New York, June 28 – A negative tone in emerging markets credit persisted on Thursday in generally thin trading as another drop in the value of the Chinese yuan against the U.S. dollar and other currency weakness promoted a risk-off tone, according to market sources.

The People’s Bank of China set the dollar’s reference rate at 6.596 yuan, 0.6% lower than on Wednesday and putting it down 1.8% against the dollar this week. For the year, the yuan is 1.6% lower against the dollar.

The move supports a premise argued by some analysts that China could use currency devaluation to combat U.S. tariffs on its Chinese imports.

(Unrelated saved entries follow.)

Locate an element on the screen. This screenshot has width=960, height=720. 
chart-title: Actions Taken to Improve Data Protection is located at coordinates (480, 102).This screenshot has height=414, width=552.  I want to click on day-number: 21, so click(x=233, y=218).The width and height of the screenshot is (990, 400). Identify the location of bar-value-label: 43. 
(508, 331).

The Argentina peso fell more than 1% on Thursday to about 28.00 to the U.S. dollar, and Argentina’s central bank stepped in to support the currency. But the Brazilian real and South African rand, which weakened sharply on Wednesday, were flat to down only 0.1%. The real was 3.86 to the dollar last, and the rand was 13.84.

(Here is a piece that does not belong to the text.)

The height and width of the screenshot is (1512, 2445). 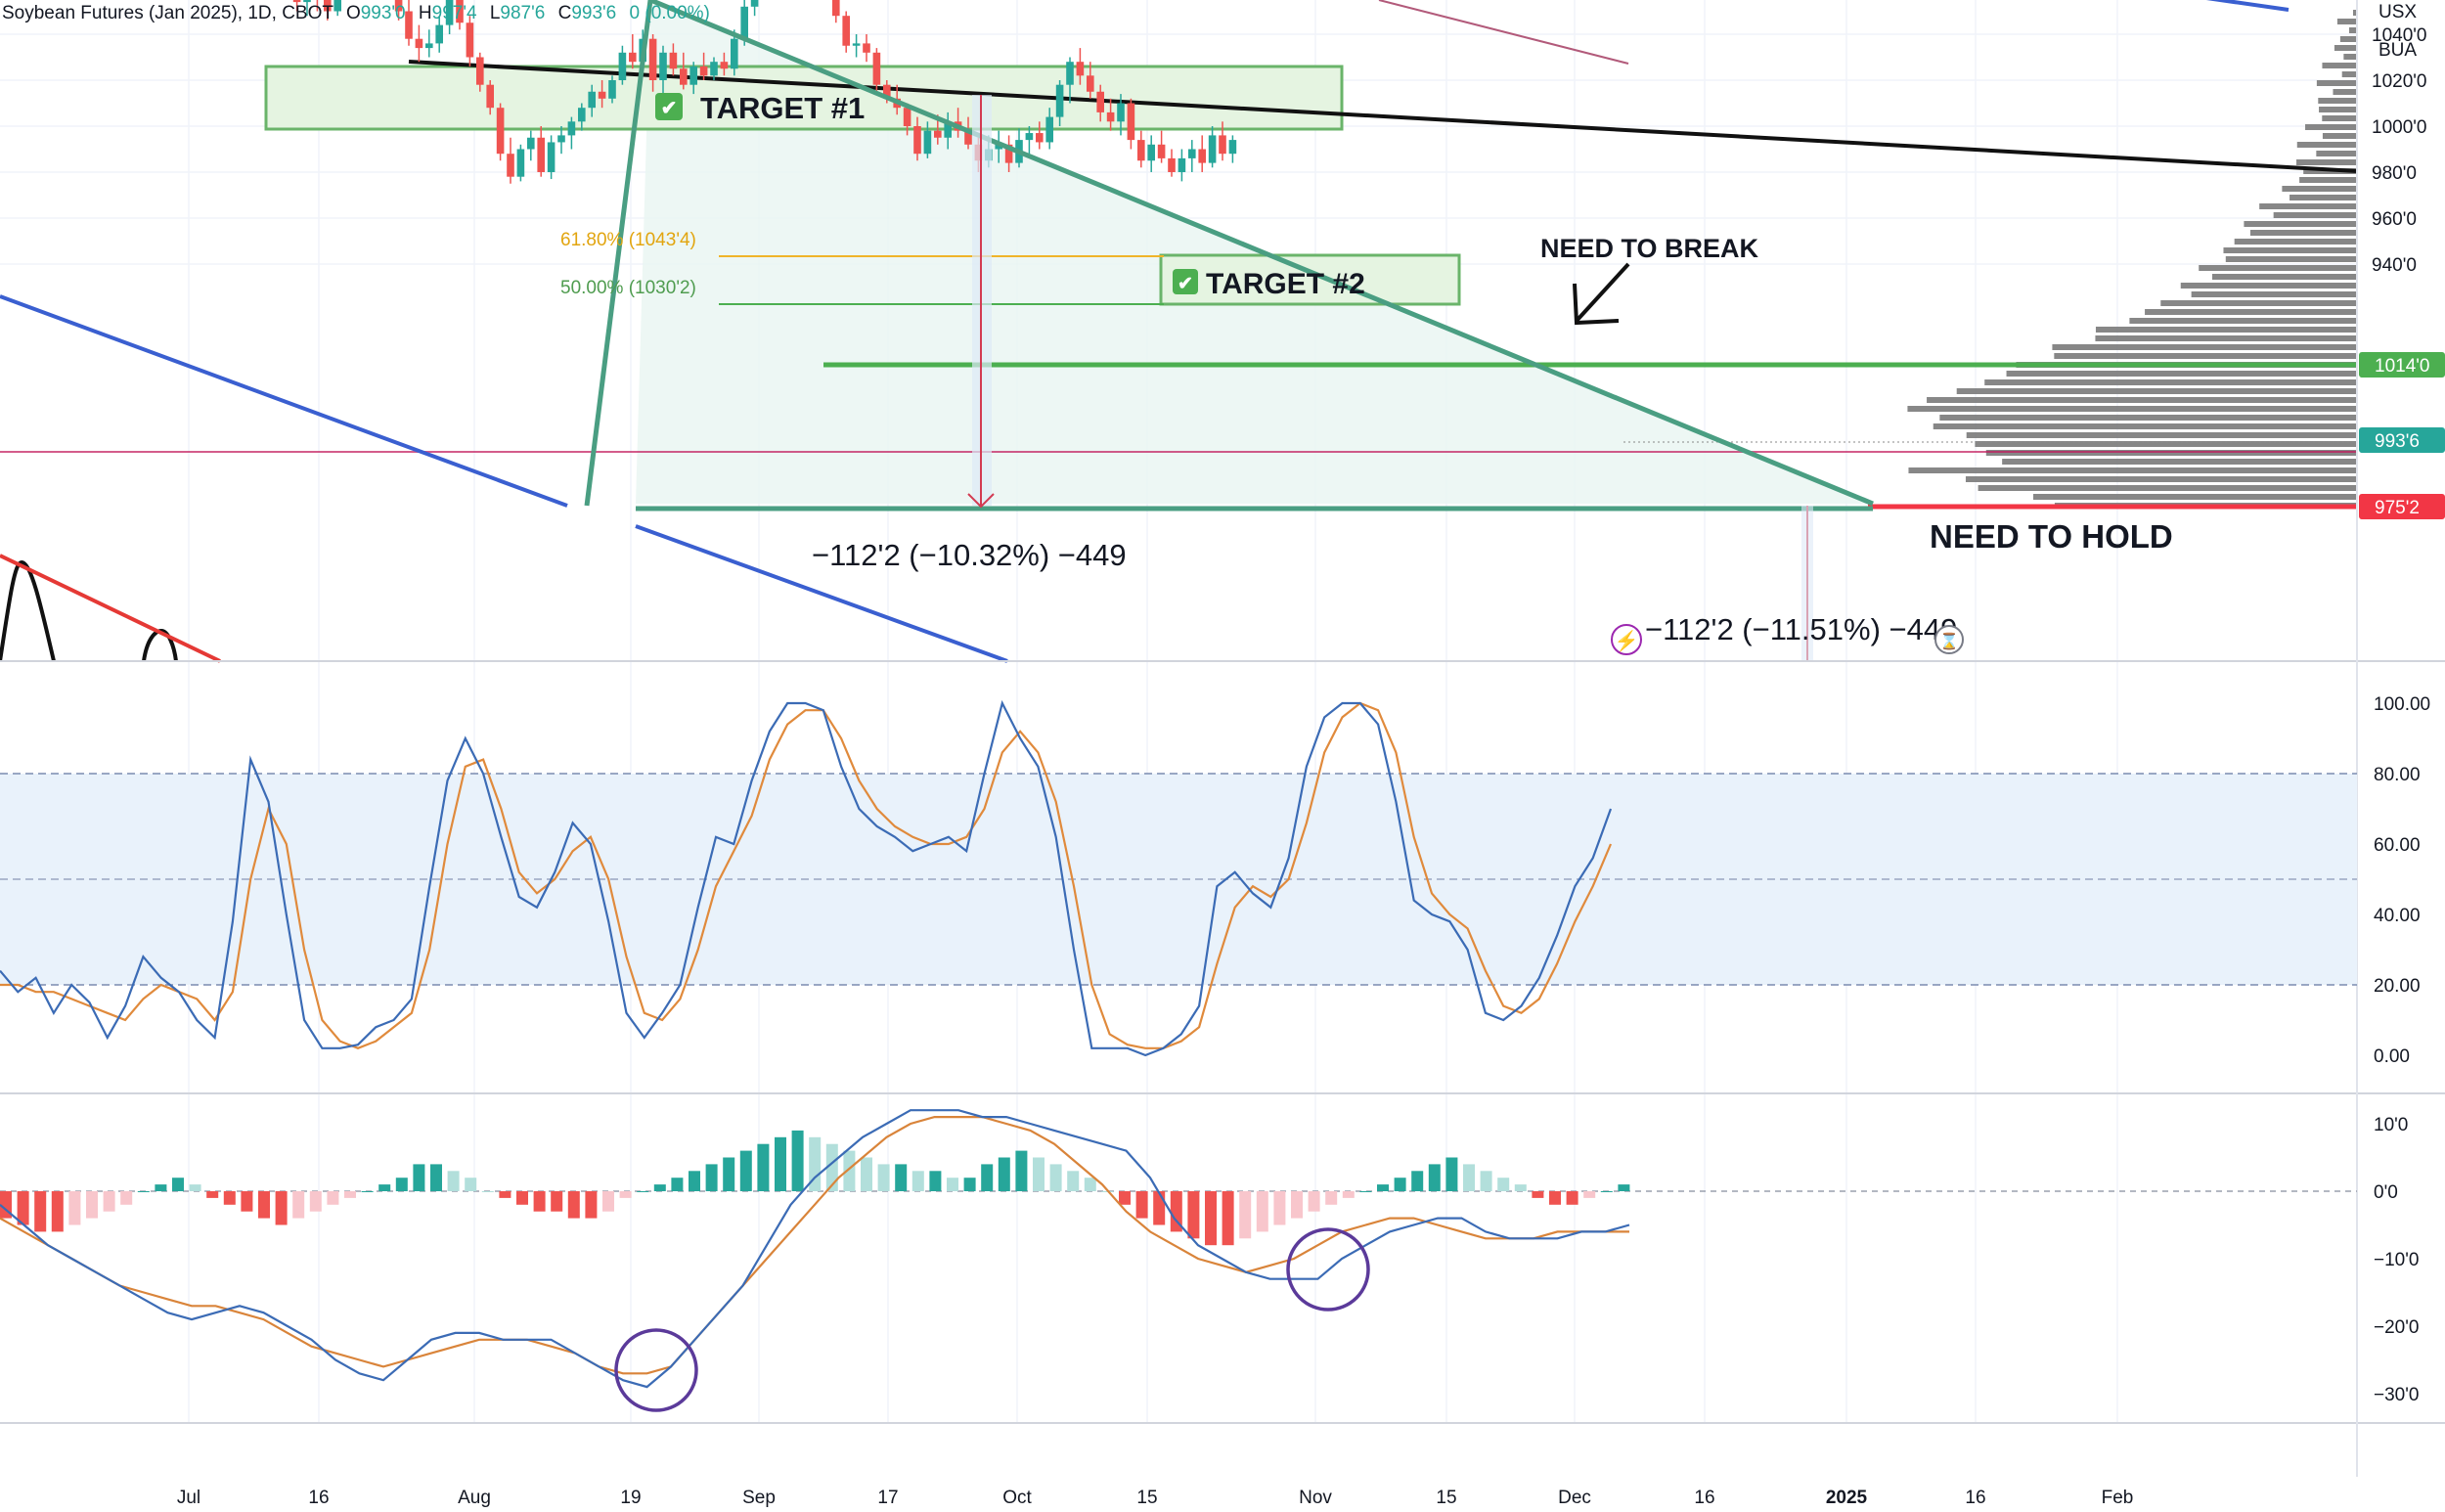 I want to click on hourglass-icon, so click(x=1949, y=640).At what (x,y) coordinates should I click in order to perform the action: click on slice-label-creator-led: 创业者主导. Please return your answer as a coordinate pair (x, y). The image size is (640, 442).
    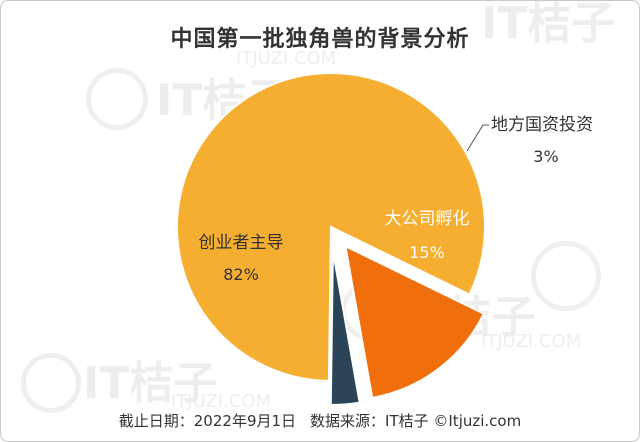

Liquidity was generally light as the summer holiday period has kicked in amid the general weakness, and there was little primary market activity. However, South Korean steelmaker Pohang Iron and Steel Co. (Posco) announced that it has mandated banks and scheduled a roadshow for a dollar-denominated issue of notes.

BofA Merrill Lynch, BNP Paribas, HSBC and Standard Chartered Bank will arrange the series of fixed-income investor meetings beginning July 9 for the Rule 144A and Regulation S notes.

Currency drives sentiment

“The currency market was driving sentiment in emerging markets debt, with a focus on the Asian currencies of late, which have lead the markets in weakness,” said Michael Roche, emerging markets fixed-income specialist with Seaport Global.

According to the J.P. Morgan emerging markets currency index, Asian currencies are down 2.8% in the past week, Latin America currencies are down 3.3%, and emerging Europe currencies are down 1.8%.

The 2% drop in the Chinese yuan in the last week has led to weakening in other Asian currencies as they weaken as well to remain competitive. This move is creating weakness in corporate credit valuations with the iShares MSCI Emerging Markets ETF, which tracks the investment results of an index composed of large- and mid-capitalization emerging market equities, having fallen 4% in the last week.

“This is feeding into equities and bonds over the past week,” Roche said. And this eventually gets through to U.S. dollar-denominated debt.

Argentina’s bonds recover

The J.P. Morgan Emerging Markets Bond Global index finished on Thursday with a sovereign yield spread of 387 basis points over Treasuries, but that was better than the intraday spread of 390 bps over. Likewise, some bonds recovered some ground by the end of the session. Argentina’s century bond, for example, was closing round 77.7, which was off the bottom of 76.8 at the low on Thursday and down only 0.3 point compared to an open at 78.

“It recovered all of its losses today. It traded sort of like a V,” Seaport’s Roche said. Nevertheless, the issue that priced exactly a year ago, was trading at record yield.

Meanwhile, Moody’s Investors Service published a report on Thursday that pointed to sovereigns most exposed to risks associated with dollar strength. Heading up the list was Argentina and Ghana, while Mongolia, Pakistan, Sri Lanka, Turkey and Zambia were also included.

Chile, Colombia, Indonesia and Malaysia are also vulnerable to the strong dollar, but there are financial and institutional factors that make it a lesser threat for them, the Moody’s report pointed out.

Elsewhere, Brazil’s central bank cut its forecast for 2018 gross domestic product on Thursday as it accounts for the effects of a nationwide truckers strike that hurt key sectors of its economy. The central bank sees GDP growth of 1.6% this year compared to 2.6% previously.